Table 1 Inference efficiency evaluation

Full size table

Results

Dataset and challenges

We used a collection of 525 unique video and audio pairs (Fig. 1b) from the PULSE study⁴¹ that recorded full-length fetal ultrasound scans performed by 7 sonographers (6 females and 1 male) from 21 January 2019 to 09 February 2023 (Fig. 1a). For 4 of these sonographers, we have recorded their years of previous experience in sonography before participating in the PULSE study: 0, 1, 2 and 14 years, respectively. For the remaining three sonographers, experience information was not available. On the basis of the recorded previous experience and their duration of involvement in the PULSE study, we estimated the level of experience at the time that each scan was performed. Using this information, we identified 367 scans conducted by experienced sonographers (with more than 2 years of experience) and 68 scans by a newly qualified sonographer (with 2 years of experience or less). Data collection took place in a tertiary hospital clinic during routine obstetric ultrasound scans for women undergoing first trimester (167 scans), second trimester (194 scans) and third trimester (164 scans) examinations (Fig. 1c). The duration of the ultrasound scans averages 17.26 min (Fig. 1d). Audio recordings of the sonographers were transcribed into text using WhisperX⁴², resulting in 79,885 sentences, each associated with its start and end timestamps, and an average length of 9.24 words (Fig. 1e). As expected, the word distribution, including many anatomy words, is quite distinct compared with general domains (Fig. 1f). The 525 unique video–audio pairs were divided into 456 for training, 14 for validation and 55 for testing, respectively (Fig. 1g).

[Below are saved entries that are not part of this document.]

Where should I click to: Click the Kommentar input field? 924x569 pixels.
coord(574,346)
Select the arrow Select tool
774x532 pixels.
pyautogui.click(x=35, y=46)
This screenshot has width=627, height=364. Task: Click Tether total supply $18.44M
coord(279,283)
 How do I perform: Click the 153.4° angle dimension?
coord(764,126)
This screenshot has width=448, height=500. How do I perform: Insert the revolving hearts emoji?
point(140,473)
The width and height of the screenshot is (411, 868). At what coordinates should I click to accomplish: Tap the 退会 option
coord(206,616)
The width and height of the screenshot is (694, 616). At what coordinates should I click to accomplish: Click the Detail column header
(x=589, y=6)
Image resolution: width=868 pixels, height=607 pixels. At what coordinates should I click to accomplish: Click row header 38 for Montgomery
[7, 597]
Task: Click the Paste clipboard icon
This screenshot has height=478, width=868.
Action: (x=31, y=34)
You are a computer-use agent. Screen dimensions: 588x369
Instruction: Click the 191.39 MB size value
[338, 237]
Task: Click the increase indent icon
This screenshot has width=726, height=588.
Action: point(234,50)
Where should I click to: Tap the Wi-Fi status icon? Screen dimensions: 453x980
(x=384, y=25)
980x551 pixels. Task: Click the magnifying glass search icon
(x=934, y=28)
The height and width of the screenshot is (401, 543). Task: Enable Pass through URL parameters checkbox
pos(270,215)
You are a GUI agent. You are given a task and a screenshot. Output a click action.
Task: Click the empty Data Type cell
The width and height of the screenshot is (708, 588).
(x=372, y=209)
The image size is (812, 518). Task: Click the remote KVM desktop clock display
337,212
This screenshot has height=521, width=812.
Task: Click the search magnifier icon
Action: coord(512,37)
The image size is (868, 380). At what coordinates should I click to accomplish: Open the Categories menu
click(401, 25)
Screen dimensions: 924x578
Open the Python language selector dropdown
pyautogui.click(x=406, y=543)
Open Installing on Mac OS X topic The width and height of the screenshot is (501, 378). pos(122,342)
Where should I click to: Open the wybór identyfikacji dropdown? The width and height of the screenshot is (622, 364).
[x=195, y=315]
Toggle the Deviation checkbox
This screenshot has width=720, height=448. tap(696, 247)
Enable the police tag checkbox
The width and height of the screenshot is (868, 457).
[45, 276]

The detailed dataset collection and preprocessing procedure are elaborated further in the ‘Description of dataset’ section.

Ultrasound videos present fundamental challenges in the cross-modality alignment, as illustrated in Fig. 1h. (i) Heterogeneous language: one significant challenge arises from the heterogeneous language used during ultrasound procedures. Sonographers often make statements that are unrelated to the visual signal. In our dataset, only about one-third of the sentences are visually related (indicated by blue arrows), while the remaining sentences are unrelated (indicated by orange arrows). This diversity stems from the natural context of ultrasound scanning, where sonographers will engage in unrelated conversations, such as communication with the patient as illustrated in Fig. 1h. Furthermore, our dataset comprises contributions from seven participating sonographers, including newly qualified and experienced sonographers, each with a unique style of speech and choice of words. It is imperative to suppress irrelevant speech content from the training dataset to enhance the effectiveness of the language model. (ii) Asynchronous content: another challenge arises from the temporal asynchrony between the video and audio content. Sonographers may explain their actions before actually performing them, resulting in a temporal misalignment between textual description and visual entities (indicated by yellow arrows). To overcome this, temporal alignment is needed to synchronize the textual descriptions with the corresponding visual signals.

Overview of Sonomate

Existing medical multimodal models have been trained on image–caption pairs from biomedical research articles^{23,24,25,30,33}, image–text pairs from Twitter²⁶ or image–report pairs^27,28. In fact, the English expressions between written language (for example, image captions, tweets and medical reports) and sonographer speech differ significantly. Furthermore, to the best of our knowledge, there is no language model specifically for comprehending ultrasound videos. In light of these disparities and the absence of dedicated ultrasound language models, this study aims to develop an assistant for a sonographer. We accomplish this by training a visually grounded language model capable of understanding ultrasound videos from the perspective of a sonographer. By aligning the visual and textual feature spaces, the model enables effective communication and interpretation in the context of ultrasound examination procedures.

To achieve this goal, a simple coarse-grained way is to follow the pipeline of a CLIP model²² (Fig. 2a), which is consistent with the methodology used in recent existing models^{23,24,25,26,27,28}. In our problem, we ‘pull together’ paired video and text features and ‘push away’ unpaired ones (Fig. 2b) in the coarse-grained alignment. A single ultrasound video may encompass various activities, such as anatomy checks and biometry, conducted by the sonographer. Therefore, we need to establish a more fine-grained alignment between features of frames and sentences (Fig. 2c). The fine-grained alignment involves pulling the sentence feature towards the corresponding frame features occurring between the start and end timestamps of the sentence, enabling feature space alignment between visual and textual entities. Since timestamps of sentences are generated according to the audio, a temporal asynchrony challenge between video and audio content exists owing to a time difference between the textual and visual entities, as mentioned previously in the dataset challenges. Therefore, we further propose anatomy-aware alignment (that is, y → y_clc) and alignment label correction (that is, ${y}_{\rm{clc}}\to {y}_{\rm{alc}}\,{\rm{or}}\,{y}_{\rm{alc}}^{{\prime} }$) strategies to facilitate the cross-modality alignment (Fig. 2c).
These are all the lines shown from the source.